▸ WORK INSTRUCTION
Could you say how many lines below contain the word "Zoom"? Give the number with no other text.

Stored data
□ □ □ □ □

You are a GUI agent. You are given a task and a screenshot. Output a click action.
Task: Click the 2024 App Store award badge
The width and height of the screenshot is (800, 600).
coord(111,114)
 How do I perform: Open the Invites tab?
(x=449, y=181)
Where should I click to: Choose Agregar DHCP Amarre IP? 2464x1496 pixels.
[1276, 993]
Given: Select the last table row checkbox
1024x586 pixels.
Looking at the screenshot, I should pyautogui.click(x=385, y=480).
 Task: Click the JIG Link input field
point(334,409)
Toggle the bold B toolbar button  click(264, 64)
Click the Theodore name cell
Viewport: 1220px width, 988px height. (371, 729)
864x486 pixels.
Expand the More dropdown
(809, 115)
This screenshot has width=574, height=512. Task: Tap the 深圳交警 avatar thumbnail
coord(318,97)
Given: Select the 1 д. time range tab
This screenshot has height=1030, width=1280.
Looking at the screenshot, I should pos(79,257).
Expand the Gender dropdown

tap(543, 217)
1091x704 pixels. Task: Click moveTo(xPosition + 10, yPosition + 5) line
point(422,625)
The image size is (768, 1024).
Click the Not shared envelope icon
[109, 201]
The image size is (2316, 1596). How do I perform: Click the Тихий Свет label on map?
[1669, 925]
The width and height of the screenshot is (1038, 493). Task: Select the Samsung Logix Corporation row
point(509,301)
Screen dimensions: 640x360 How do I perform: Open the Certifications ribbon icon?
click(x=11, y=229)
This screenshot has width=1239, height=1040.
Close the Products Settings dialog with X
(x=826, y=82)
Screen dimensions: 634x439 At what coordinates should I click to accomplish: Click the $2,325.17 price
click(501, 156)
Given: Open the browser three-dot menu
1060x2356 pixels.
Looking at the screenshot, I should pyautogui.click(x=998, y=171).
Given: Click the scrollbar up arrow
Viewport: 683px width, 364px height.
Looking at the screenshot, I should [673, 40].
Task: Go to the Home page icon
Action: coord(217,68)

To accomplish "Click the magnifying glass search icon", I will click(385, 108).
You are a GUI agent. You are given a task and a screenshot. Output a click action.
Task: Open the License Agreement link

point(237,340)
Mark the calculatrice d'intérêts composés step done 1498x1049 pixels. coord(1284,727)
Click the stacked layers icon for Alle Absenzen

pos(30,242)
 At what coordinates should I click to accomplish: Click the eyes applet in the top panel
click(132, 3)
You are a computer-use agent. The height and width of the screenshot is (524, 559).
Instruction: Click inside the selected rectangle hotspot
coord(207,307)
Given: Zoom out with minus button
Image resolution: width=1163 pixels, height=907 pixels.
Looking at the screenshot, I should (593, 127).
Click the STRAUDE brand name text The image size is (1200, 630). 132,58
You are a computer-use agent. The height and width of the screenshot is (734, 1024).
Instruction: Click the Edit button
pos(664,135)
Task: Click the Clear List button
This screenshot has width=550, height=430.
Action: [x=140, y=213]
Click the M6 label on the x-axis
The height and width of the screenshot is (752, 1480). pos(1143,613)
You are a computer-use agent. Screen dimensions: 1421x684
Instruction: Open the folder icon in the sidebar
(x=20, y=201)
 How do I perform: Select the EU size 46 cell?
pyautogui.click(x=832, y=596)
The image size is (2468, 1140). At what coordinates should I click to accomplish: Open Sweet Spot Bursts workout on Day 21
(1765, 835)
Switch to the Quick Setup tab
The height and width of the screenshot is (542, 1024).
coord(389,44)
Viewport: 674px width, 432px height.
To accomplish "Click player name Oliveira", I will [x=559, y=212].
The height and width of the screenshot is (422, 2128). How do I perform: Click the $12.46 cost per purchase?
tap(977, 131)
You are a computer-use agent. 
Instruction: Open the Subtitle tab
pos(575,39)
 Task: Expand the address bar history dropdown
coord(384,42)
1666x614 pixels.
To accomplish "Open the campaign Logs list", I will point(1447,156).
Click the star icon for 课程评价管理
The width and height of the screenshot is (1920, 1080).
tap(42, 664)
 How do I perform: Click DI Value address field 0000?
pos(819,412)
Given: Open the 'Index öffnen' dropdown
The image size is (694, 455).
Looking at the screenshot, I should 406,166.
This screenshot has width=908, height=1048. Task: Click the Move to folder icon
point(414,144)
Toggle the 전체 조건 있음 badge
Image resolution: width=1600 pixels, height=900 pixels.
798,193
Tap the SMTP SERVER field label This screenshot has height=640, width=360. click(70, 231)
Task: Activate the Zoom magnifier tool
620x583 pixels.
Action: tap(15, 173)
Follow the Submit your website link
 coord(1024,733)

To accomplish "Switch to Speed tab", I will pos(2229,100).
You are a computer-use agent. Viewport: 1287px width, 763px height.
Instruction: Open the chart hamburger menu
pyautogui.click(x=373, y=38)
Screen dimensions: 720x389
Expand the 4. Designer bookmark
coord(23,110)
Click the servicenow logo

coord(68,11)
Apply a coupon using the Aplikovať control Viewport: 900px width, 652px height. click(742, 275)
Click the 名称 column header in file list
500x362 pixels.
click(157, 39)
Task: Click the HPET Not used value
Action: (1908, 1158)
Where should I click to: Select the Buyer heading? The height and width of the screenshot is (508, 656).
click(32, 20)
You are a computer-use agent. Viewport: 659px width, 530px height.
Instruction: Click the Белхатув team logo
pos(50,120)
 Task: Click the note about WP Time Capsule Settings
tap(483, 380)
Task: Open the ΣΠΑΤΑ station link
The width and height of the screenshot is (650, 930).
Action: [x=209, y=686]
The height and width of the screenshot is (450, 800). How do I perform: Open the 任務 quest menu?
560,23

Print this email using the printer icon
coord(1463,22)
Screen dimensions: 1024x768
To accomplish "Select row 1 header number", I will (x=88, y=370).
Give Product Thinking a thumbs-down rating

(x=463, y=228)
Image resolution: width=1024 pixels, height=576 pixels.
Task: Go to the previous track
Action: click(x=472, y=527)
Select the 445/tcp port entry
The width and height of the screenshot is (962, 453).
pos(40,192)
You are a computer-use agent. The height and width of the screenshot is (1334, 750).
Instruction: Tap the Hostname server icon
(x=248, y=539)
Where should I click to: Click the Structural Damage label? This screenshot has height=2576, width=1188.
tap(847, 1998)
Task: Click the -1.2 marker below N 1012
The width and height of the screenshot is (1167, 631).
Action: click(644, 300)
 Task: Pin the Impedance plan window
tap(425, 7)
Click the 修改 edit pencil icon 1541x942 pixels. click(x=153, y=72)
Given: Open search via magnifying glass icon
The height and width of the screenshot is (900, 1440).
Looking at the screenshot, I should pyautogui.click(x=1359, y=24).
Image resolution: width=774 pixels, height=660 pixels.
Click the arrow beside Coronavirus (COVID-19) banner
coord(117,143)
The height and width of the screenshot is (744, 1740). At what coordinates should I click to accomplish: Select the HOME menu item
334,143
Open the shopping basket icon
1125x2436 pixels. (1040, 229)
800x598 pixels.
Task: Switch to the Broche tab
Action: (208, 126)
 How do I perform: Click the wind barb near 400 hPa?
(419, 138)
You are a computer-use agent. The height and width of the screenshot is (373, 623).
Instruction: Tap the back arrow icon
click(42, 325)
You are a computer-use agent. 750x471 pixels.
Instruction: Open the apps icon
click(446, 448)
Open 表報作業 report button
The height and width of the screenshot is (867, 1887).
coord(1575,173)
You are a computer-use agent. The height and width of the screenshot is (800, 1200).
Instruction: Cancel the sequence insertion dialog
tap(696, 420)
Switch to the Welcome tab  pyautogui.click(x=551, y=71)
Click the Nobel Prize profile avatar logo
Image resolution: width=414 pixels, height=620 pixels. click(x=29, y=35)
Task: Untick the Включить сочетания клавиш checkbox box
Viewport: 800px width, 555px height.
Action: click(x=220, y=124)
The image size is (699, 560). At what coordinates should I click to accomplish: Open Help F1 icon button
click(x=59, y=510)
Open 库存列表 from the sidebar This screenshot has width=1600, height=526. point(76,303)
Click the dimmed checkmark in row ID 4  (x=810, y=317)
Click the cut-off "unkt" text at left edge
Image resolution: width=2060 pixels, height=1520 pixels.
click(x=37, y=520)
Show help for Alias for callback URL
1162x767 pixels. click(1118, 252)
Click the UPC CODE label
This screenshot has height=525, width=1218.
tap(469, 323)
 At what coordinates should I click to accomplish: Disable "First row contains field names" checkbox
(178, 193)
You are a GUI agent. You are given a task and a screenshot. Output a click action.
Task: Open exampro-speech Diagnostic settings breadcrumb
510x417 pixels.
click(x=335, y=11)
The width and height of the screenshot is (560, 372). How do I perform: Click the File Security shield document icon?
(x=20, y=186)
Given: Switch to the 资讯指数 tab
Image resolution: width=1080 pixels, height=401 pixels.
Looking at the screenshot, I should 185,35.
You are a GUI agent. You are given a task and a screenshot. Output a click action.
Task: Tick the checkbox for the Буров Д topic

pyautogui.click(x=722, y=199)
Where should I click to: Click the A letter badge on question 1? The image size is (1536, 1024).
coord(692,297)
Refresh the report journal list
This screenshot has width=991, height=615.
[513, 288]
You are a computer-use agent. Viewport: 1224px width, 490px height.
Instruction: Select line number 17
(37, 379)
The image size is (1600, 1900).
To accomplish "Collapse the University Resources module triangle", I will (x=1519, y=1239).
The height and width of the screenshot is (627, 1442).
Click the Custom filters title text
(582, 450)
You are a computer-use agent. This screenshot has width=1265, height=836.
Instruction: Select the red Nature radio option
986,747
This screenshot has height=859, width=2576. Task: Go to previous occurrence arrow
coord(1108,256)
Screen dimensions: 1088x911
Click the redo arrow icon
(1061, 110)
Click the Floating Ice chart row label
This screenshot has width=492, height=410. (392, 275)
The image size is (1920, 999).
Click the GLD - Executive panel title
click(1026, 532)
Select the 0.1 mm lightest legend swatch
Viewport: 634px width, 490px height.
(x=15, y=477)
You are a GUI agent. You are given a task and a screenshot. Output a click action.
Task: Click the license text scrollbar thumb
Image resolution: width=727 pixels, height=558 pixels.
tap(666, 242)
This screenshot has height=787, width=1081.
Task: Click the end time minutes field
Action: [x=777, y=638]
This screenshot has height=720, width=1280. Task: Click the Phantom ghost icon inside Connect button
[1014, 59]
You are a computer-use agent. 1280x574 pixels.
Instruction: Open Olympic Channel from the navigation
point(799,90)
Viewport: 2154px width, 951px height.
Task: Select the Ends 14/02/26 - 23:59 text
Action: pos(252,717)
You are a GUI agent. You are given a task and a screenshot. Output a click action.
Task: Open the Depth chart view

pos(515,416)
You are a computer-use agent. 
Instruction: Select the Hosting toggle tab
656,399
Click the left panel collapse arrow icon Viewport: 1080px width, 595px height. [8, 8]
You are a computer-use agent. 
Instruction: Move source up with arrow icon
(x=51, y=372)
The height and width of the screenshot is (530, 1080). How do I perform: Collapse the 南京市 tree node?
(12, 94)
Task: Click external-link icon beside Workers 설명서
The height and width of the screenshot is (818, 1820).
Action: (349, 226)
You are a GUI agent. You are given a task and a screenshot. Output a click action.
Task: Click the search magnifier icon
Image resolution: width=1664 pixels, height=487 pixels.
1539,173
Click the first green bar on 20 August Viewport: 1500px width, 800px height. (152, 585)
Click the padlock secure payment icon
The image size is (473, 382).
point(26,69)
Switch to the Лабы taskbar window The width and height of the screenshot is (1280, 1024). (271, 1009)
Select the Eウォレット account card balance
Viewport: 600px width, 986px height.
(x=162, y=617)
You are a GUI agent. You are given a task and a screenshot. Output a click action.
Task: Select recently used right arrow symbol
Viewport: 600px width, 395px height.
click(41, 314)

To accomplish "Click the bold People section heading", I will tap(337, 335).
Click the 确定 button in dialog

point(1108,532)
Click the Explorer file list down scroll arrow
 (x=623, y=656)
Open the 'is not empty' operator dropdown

□ □ □ □ □

▸ ANSWER
2